A ja bym psow nie wieszal. Skoro dostal propozycje i ja przyjal to jego sprawa. Nawet jak dojdzie do finalu w co watpie to ile mu to zajmie? 3 miesiace?
To nie jest roczna odsiadka czy polroczona kontuzja z rehabilitacja ktora powstrzyma mu kariere.
Druga kwestia to sam trening - z tego co opowiadaja dziesiatki uczestnikow ten trening to prawdziwy wycisk dzien w dzien. Z rytmu wiec nie wypadnie, a mysle ze kazdemu bokserowi przyda sie kilkutygodniowe odbicie od silowni i skupienie sie na pracy nog.
Mayweather tez tanczyl i w niczym mu to nie przeszkodzilo
Oczywiscie jak po TzG Izu dostanie dwoch bumow i z czolowka zmierzy sie w 2018 to troche slabo.
Izu niszczy swojego rywala w pierwszej minucie walki pojedynczym prawym.
Dobry koniec roku, paski WBO (i to już dwa) w jego posiadaniu.

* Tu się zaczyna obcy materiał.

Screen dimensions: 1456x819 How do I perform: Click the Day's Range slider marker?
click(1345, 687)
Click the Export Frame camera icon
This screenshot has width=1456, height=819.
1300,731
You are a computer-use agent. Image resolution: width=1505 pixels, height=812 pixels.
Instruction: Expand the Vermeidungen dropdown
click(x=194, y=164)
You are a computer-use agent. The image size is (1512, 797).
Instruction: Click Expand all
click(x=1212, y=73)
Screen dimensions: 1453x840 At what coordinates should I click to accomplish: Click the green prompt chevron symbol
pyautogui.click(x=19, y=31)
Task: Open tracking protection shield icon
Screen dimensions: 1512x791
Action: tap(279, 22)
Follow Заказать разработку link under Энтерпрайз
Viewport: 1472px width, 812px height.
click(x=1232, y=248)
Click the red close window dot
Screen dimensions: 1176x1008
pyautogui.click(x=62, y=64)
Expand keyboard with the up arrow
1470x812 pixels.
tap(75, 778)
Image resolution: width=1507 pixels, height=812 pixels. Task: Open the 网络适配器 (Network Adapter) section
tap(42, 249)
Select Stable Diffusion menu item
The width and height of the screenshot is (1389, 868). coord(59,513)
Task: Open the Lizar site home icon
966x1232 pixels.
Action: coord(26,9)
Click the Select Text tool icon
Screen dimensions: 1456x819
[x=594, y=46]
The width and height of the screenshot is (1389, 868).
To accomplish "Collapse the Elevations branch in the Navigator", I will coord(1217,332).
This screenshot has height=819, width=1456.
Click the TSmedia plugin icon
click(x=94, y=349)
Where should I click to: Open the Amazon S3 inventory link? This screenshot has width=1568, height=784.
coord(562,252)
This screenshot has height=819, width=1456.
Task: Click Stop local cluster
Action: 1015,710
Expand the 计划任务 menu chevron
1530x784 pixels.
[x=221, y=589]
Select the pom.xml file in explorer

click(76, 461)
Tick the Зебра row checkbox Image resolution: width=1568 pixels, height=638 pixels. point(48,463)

Izu świetnie wygląda - jak jakiś heros a na tle bumów wręcz świeci oślepiającym blaskiem. Jednakże konieczna jest jak najszybsza weryfikacja z kimś ze środka stawki, a później z topu. Zastanawiam się, jak z odpornością Izu na ciosy i jak z jego psychiką? Coś mi się wydaje, że może nie mieć serca do walki, gdy te wejdą na wyższe poziomy.
Bardzo wszechstronny gość.
Świetny artykuł. I nie natrafiłem w nim na nic przynudzającego.
Z konkurencji, krótki wywiad z Izu:
■Jak wyglądają przygotowania do "Tańca z Gwiazdami"?
Izuagbe Ugonoh: Wydaje mi się, że nieźle. Na początku tańczę tango, choć na razie wszystko jest dla mnie nowe. Trenuję do programu już dwa tygodnie i powiem, że nieźle to daje w kość.
■Są efekty treningów?
Na szczęście tak i na szczęście mam jeszcze trochę czasu, zanim zaczną się programy na żywo. Zaczynam się w tym odnajdywać, pierwszy układ już mam, teraz trzeba go doszlifować. W mojej głowie już tańczę.
■Oprócz treningów tanecznych, czasami zaglądasz na salę bokserską. Zdradzisz z kim będziesz pracował nad podtrzymaniem formy w czasie programu?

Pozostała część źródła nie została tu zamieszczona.